Laurent GLATTLI

Laurent GLATTLI

BIOGRAPHY:

Laurent Glattli is pursuing a PhD at the Department of South Asian Studies, Humboldt University in Berlin since 2019, with support from the Berlin Senate and the German Academic Exchange Service. He is an alumnus of the Institut d’Etudes Politiques de Toulouse, France, where he completed his B.A. in Political Sciences and his M.A. in International Relations in 2015. He then worked for think tanks in Mumbai and in Paris, before joining the French Embassy in India as a project manager for scientific and university cooperation. Laurent is now working on a history of heritage conservation policies in South Asia.

Besides their function as tourist attractions, heritage sites (archaeological ruins, monuments, etc.) also form a vital part of a nation’s identity. Research in the field of Heritage Studies has shown how heritage is closely linked with the concept of the nation. As tangible testimony of the past in the public space, heritage sites allow communities to identify with a common history and common ancestors. Therefore, they are powerful symbols to help build a sense of nationhood, and as such, they are preserved, restored, and promoted as ‘national’ heritage by the State. For the nations of South Asia, born of the decolonisation of the British Empire, promoting national heritage appeared to be one of the ways to unite an extremely diverse population around a set of common symbols.

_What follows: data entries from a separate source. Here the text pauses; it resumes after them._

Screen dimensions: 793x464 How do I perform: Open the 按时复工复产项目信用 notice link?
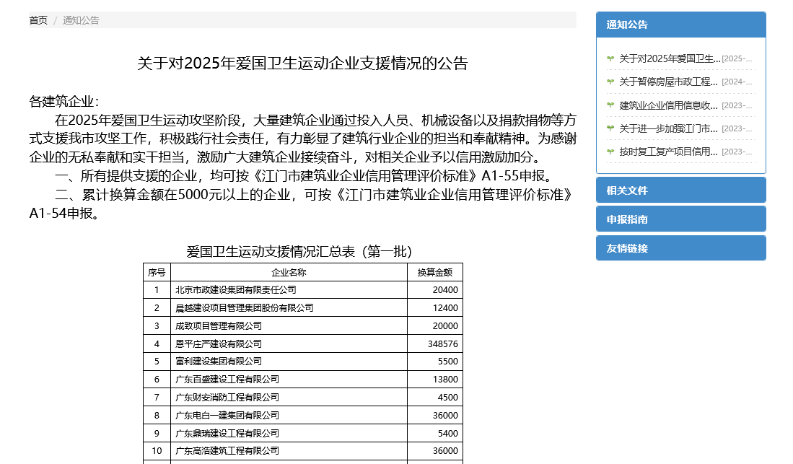(x=669, y=152)
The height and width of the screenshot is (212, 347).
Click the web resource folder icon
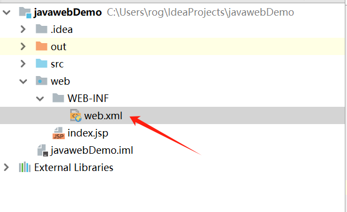(x=42, y=80)
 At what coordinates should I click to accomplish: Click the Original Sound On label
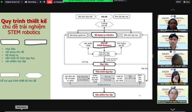click(12, 2)
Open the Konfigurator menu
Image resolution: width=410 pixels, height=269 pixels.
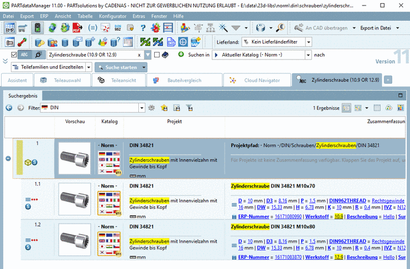[113, 16]
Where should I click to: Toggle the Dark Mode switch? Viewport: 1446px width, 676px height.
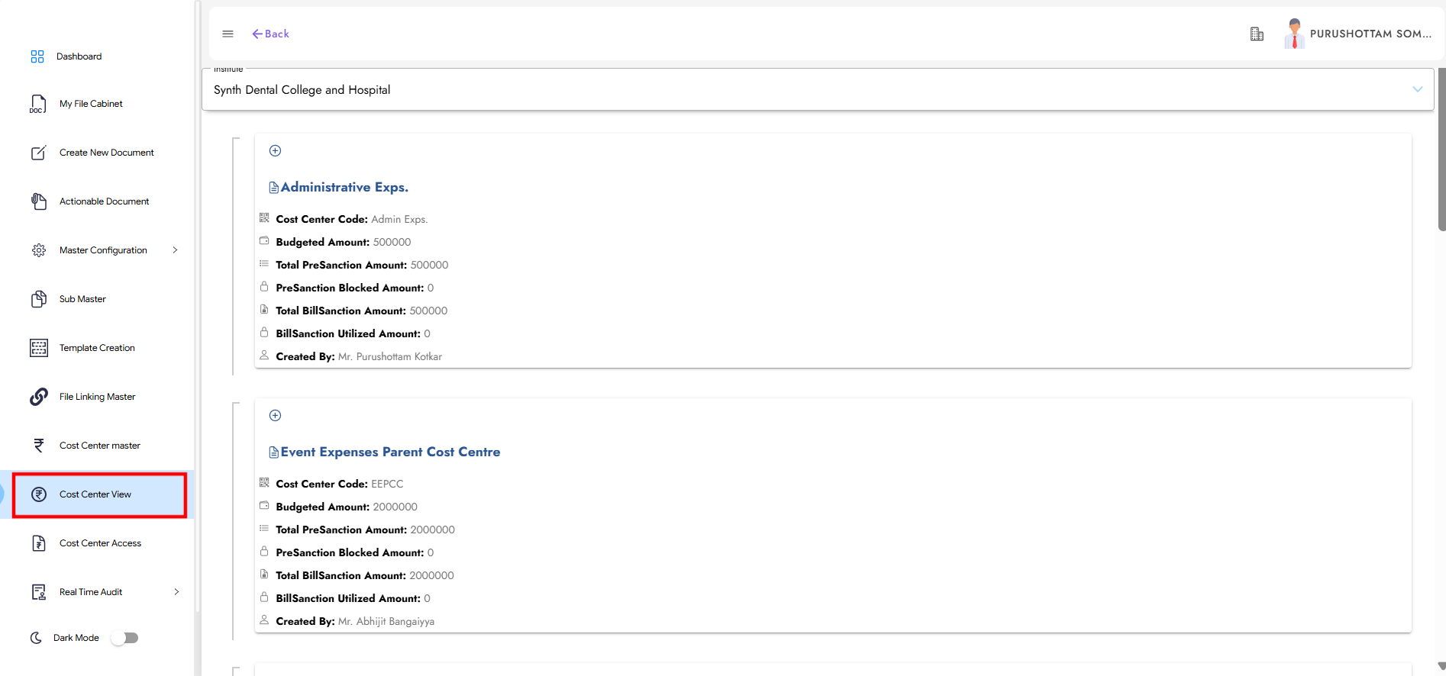125,638
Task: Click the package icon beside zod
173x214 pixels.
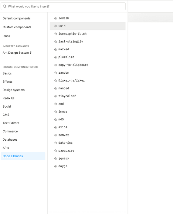Action: point(56,104)
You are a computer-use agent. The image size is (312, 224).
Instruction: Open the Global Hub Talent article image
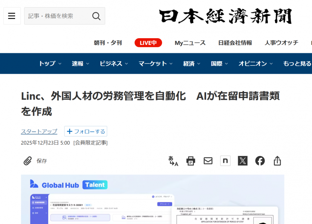click(153, 199)
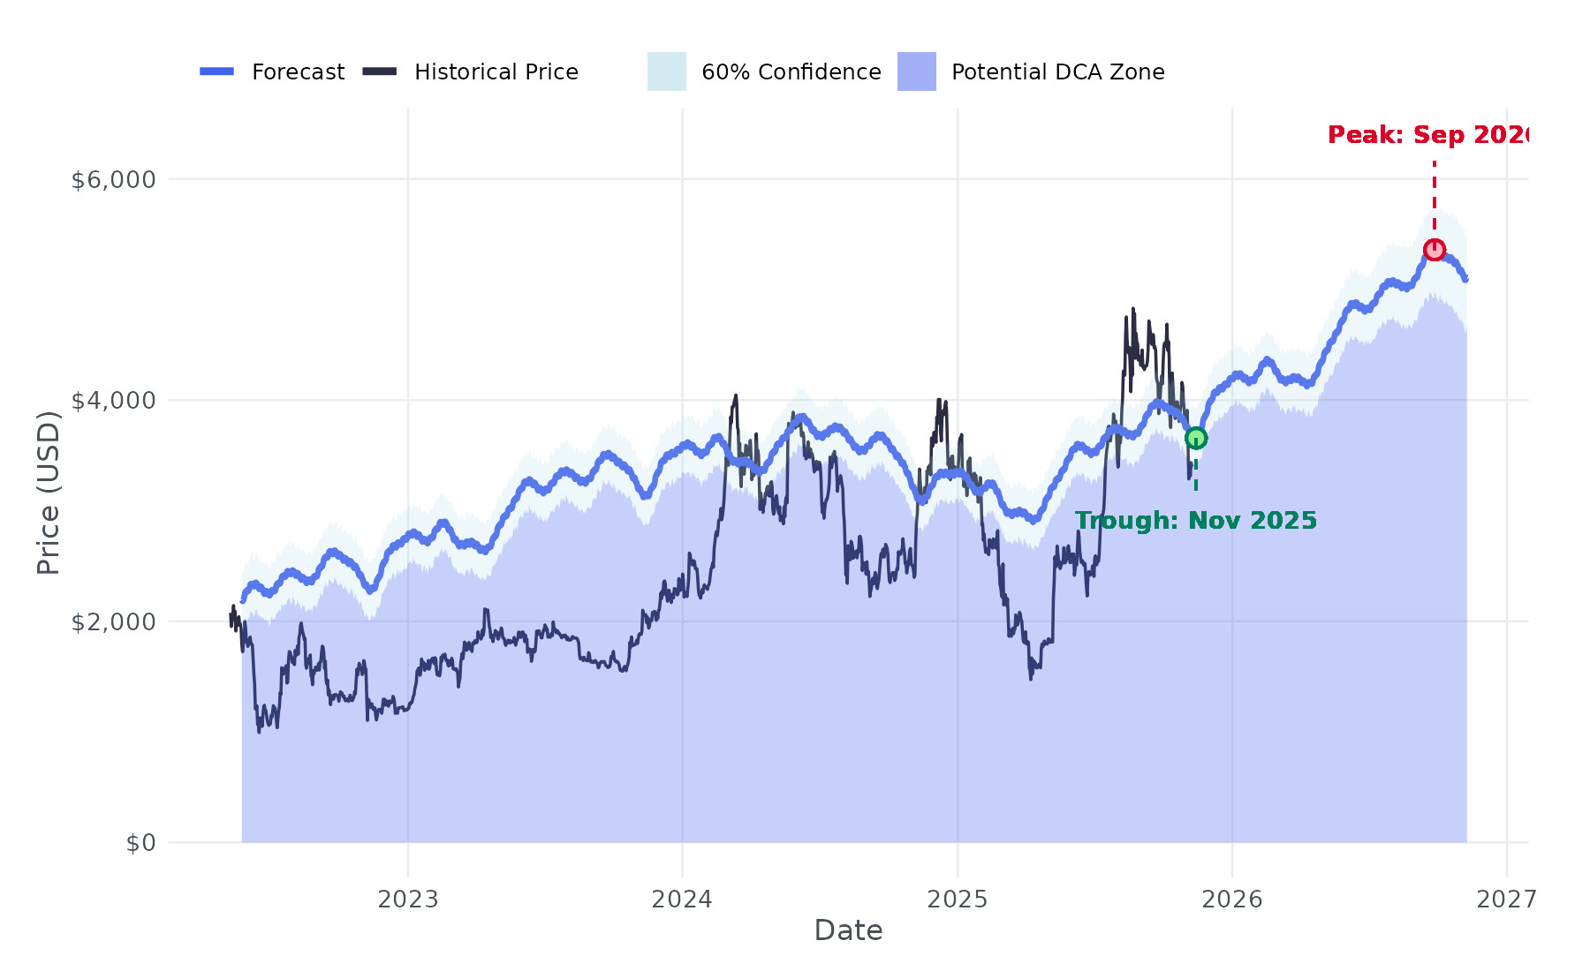1590x971 pixels.
Task: Click the Peak: Sep 2026 annotation text
Action: [x=1427, y=135]
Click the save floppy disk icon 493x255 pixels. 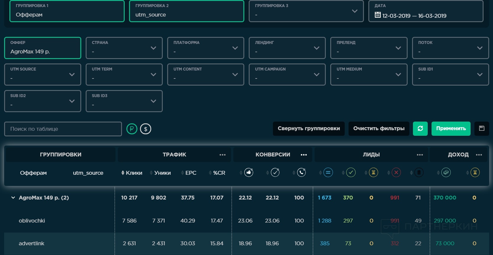481,129
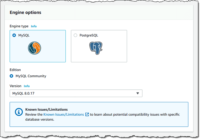This screenshot has width=201, height=140.
Task: Select the MySQL engine radio button
Action: click(x=14, y=35)
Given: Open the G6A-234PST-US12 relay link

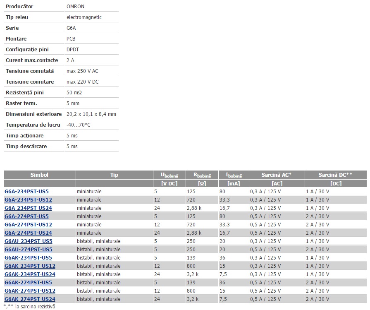Looking at the screenshot, I should pyautogui.click(x=28, y=200).
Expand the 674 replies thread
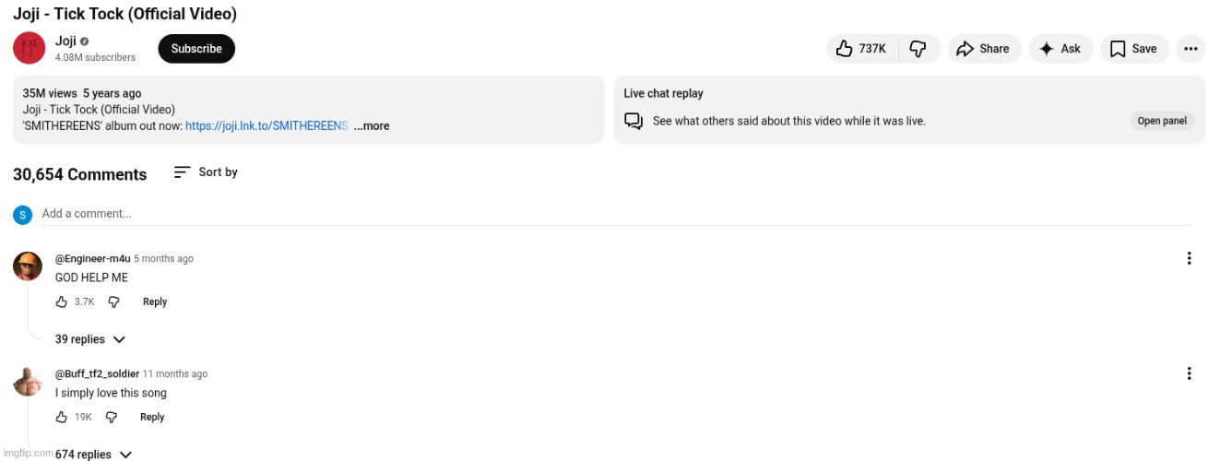 [x=93, y=454]
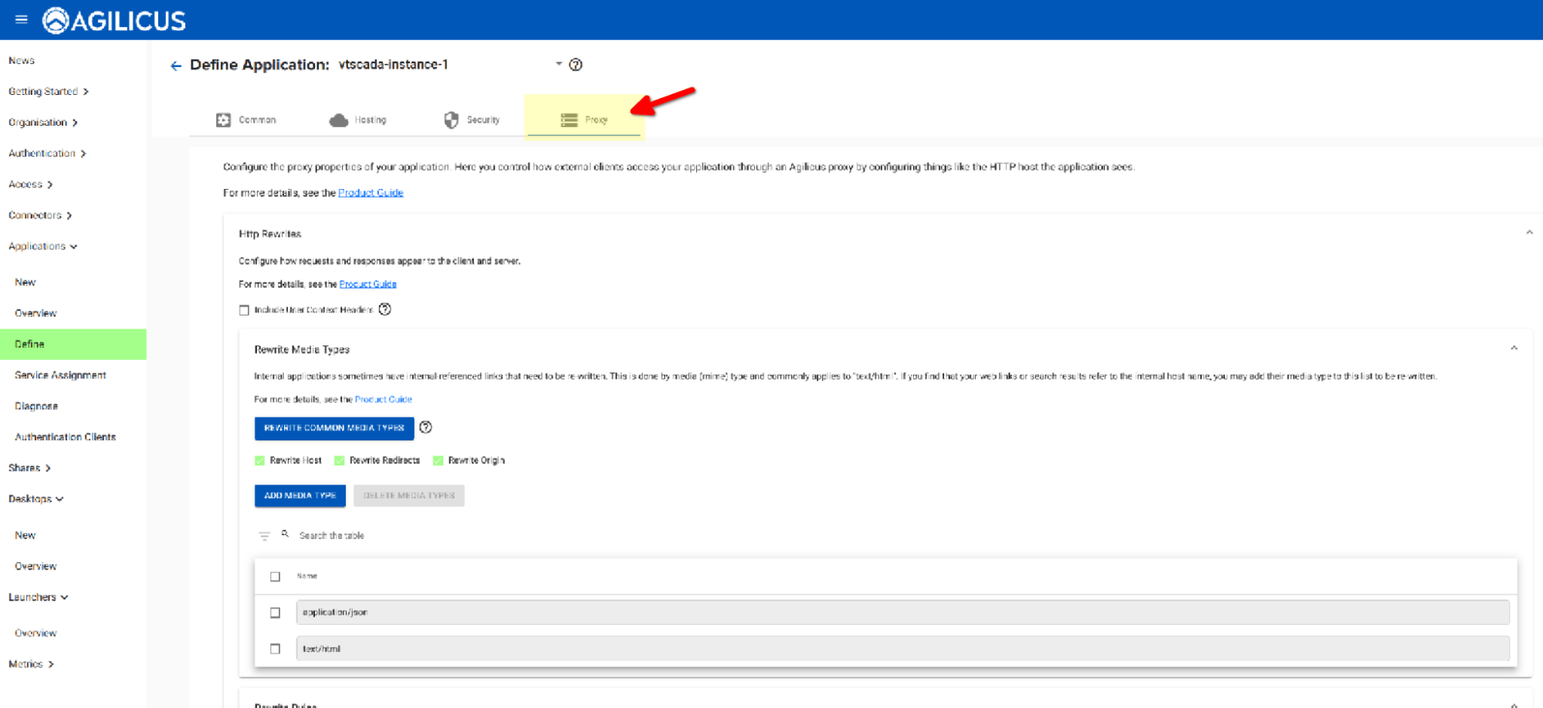Open Service Assignment in the sidebar
This screenshot has width=1543, height=708.
pyautogui.click(x=60, y=375)
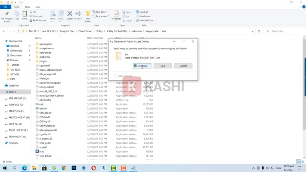This screenshot has width=306, height=172.
Task: Open the Easy access dropdown
Action: tap(102, 16)
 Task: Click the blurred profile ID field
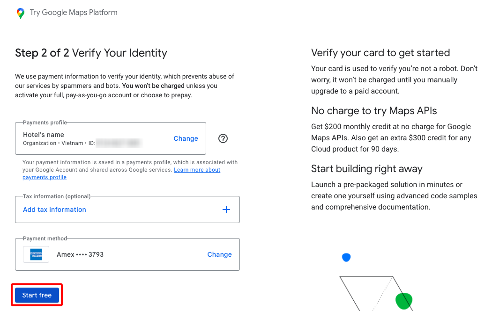pyautogui.click(x=119, y=143)
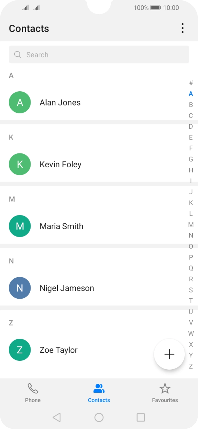Screen dimensions: 198x429
Task: Tap the search magnifier icon
Action: [17, 54]
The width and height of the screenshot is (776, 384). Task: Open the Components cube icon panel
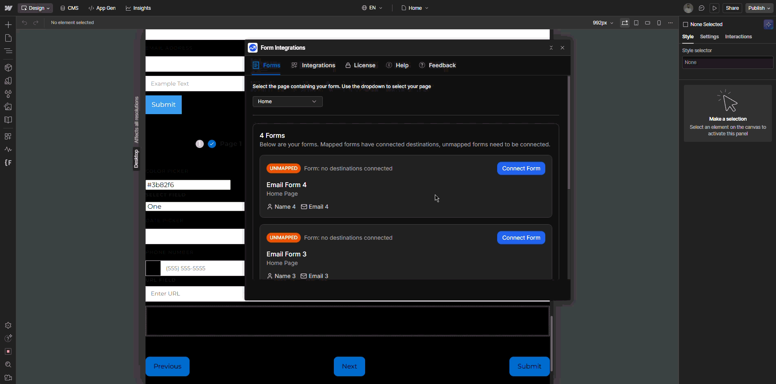[8, 68]
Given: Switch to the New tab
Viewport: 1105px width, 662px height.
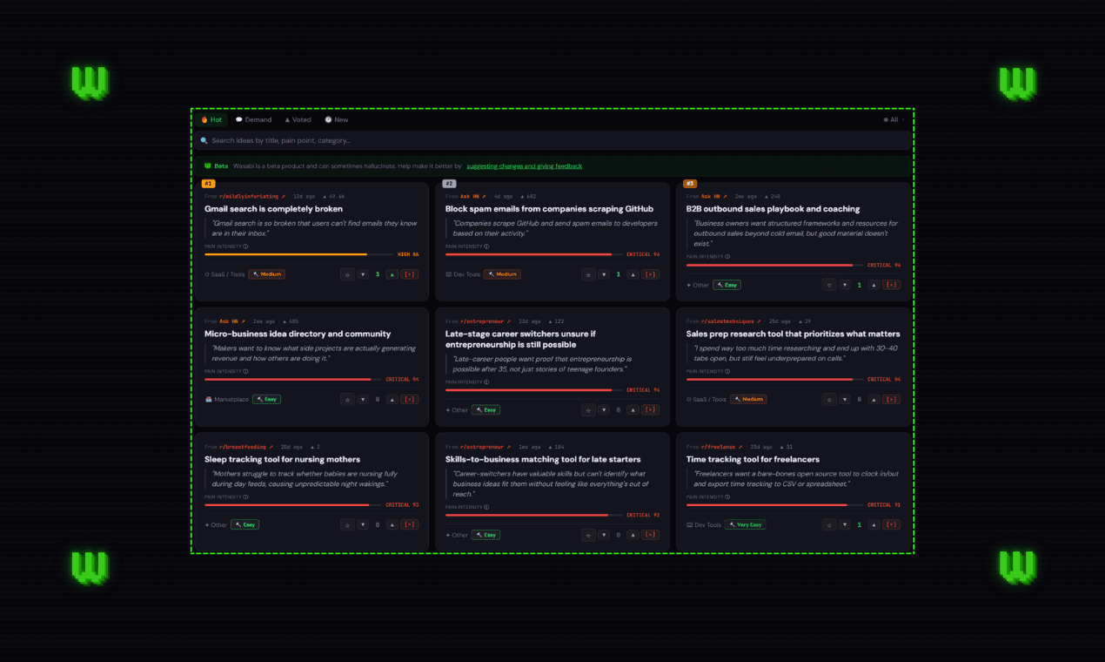Looking at the screenshot, I should coord(336,119).
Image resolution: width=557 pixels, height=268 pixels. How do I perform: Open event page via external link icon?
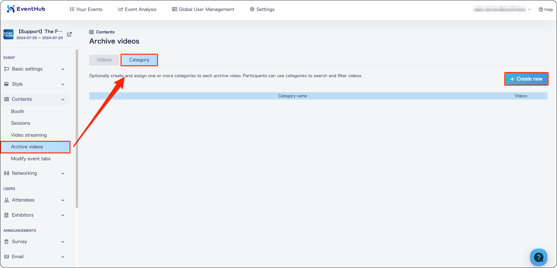coord(69,34)
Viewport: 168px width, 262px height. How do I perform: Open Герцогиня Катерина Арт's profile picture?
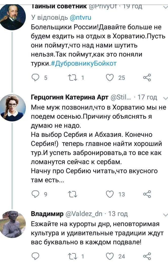point(12,108)
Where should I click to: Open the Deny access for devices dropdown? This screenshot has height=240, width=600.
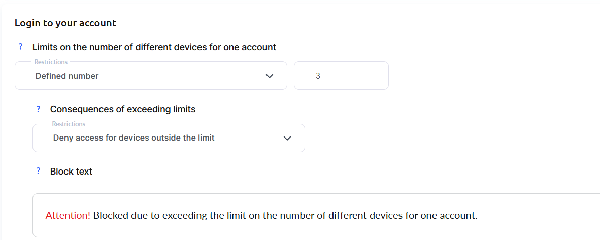point(168,138)
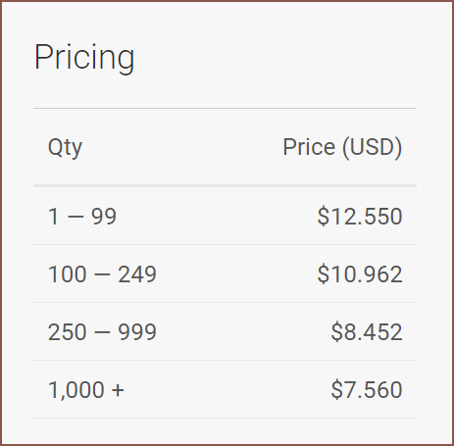Select the 100 — 249 quantity range
The width and height of the screenshot is (454, 446).
[x=102, y=274]
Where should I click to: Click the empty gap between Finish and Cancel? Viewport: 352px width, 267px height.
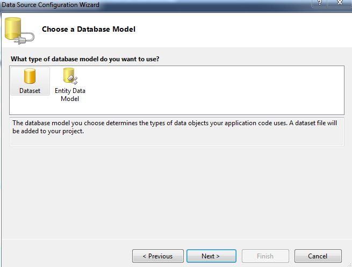[x=291, y=256]
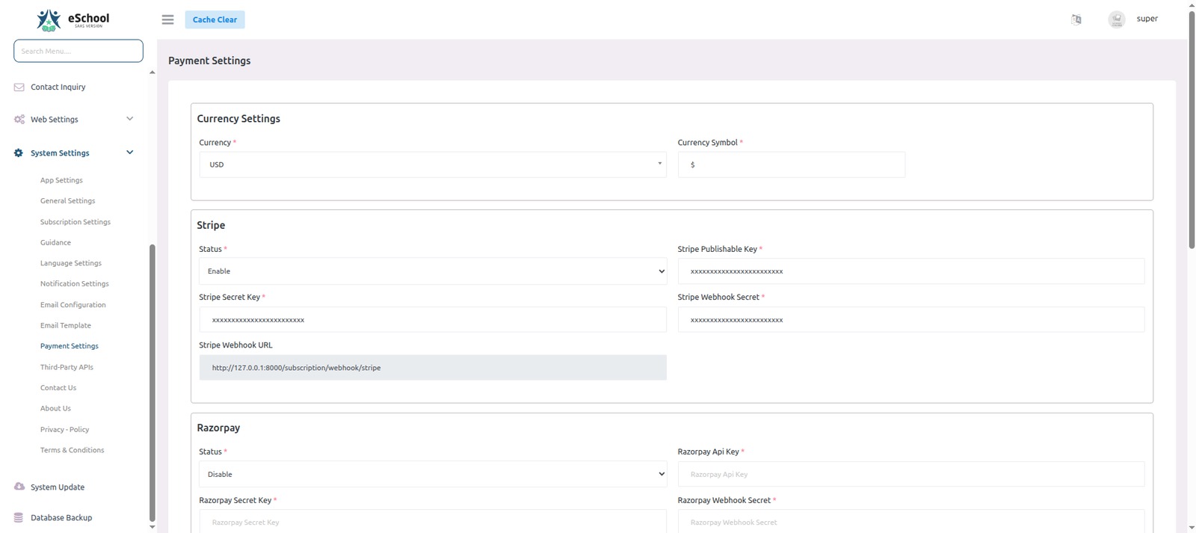The height and width of the screenshot is (533, 1196).
Task: Open the Stripe Status dropdown
Action: 432,271
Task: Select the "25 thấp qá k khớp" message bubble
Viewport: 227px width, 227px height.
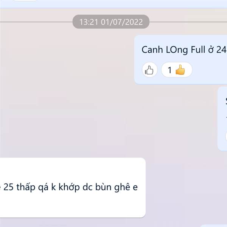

This PhD project aims to understand how heritage conservation contributed to nation-building efforts in post-independence South Asia, focusing on India as a case study.

The concept of heritage conservation was born in Europe in the late 18th century and imported to the subcontinent by the British. The colonial government created the Archaeological Survey of India (ASI) in 1861 in order to carry out archaeological research and undertake the conservation of buildings designated as monuments. Although the pre-independence history of the ASI has been extensively researched, little has been written on the period after 1947. Of particular interest is the question of the extent to which a ‘Western’ conception of heritage continues to influence conservation policies and practices after independence. This conception, centered on materiality and preserving the monument as if ‘frozen in time,’ at times clashes with South Asian specificities, where vernacular traditions lay emphasis on cyclical reparation and on keeping monuments ‘alive’ through a set of rituals (in particular for religious places).

A historical study of the ASI’s conservation policies and practices after independence will help better understand the symbolic role played by heritage sites in making the nation how to develop its potential as cultural assets.

Publications:

Glattli Laurent, Chauhan Ekta. (2023). “What Goes In The Making And Unmaking Of India’s National Heritage?”, Outlook, (April 8).